[Opening Data supplied section]
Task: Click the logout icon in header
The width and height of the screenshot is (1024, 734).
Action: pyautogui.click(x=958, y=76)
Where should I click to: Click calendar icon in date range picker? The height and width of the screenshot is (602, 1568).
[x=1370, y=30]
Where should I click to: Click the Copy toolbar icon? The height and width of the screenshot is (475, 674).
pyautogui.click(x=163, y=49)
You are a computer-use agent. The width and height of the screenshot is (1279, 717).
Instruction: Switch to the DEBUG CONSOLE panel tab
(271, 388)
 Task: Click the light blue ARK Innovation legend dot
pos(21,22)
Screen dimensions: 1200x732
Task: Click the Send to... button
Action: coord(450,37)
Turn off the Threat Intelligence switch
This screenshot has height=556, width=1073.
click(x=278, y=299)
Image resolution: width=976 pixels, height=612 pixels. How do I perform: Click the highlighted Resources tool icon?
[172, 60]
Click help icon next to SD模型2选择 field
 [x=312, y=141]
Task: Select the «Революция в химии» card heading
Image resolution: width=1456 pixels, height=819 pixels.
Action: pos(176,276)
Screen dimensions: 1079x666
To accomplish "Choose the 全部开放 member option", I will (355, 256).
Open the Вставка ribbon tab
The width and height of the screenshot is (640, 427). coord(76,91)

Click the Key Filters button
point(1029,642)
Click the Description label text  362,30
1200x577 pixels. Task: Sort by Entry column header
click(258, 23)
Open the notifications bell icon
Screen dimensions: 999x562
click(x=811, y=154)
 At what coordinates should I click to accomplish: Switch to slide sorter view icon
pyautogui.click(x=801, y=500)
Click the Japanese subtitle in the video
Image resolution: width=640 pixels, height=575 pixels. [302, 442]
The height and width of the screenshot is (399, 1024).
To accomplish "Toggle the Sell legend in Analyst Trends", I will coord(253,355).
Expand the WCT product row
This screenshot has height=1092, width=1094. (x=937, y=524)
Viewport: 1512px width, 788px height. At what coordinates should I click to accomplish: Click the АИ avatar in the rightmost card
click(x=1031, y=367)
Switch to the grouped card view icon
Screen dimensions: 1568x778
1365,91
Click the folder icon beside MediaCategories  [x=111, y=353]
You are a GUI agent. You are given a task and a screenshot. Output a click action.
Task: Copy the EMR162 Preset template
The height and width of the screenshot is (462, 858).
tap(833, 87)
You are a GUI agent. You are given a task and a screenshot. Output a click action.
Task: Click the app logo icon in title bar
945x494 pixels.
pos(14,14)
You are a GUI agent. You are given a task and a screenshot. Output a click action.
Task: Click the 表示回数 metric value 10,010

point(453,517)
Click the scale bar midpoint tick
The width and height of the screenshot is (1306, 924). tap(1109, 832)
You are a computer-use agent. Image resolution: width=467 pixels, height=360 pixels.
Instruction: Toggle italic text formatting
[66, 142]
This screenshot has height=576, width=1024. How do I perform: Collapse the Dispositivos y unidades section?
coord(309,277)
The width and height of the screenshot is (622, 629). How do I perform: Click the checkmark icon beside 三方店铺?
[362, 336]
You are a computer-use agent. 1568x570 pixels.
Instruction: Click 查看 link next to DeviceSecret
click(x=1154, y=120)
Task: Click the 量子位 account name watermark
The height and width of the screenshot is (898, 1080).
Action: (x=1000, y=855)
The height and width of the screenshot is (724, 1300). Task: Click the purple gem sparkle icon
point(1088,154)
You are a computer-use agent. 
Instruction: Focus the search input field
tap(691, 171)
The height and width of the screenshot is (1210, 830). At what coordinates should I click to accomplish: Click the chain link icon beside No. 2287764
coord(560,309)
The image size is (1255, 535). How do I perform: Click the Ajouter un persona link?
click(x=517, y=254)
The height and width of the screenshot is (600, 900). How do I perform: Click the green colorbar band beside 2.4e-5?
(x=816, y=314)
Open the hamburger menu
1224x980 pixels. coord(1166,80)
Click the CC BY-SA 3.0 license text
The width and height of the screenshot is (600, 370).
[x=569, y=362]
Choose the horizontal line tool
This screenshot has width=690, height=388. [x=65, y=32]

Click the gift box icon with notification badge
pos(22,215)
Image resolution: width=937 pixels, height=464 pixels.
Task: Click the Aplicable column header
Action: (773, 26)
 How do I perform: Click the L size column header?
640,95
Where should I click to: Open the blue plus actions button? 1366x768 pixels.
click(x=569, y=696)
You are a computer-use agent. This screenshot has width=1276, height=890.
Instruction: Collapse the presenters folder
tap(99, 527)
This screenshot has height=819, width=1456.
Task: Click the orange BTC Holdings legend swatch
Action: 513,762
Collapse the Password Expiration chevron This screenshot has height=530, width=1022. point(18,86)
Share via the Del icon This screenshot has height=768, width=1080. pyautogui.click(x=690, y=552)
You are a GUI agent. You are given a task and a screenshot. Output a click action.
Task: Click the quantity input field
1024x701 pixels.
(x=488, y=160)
[Closing Data supplied section]
**What the task asks**: Find the number of lines above that hold the word "will", then write that number by itself.

**Your response**: 2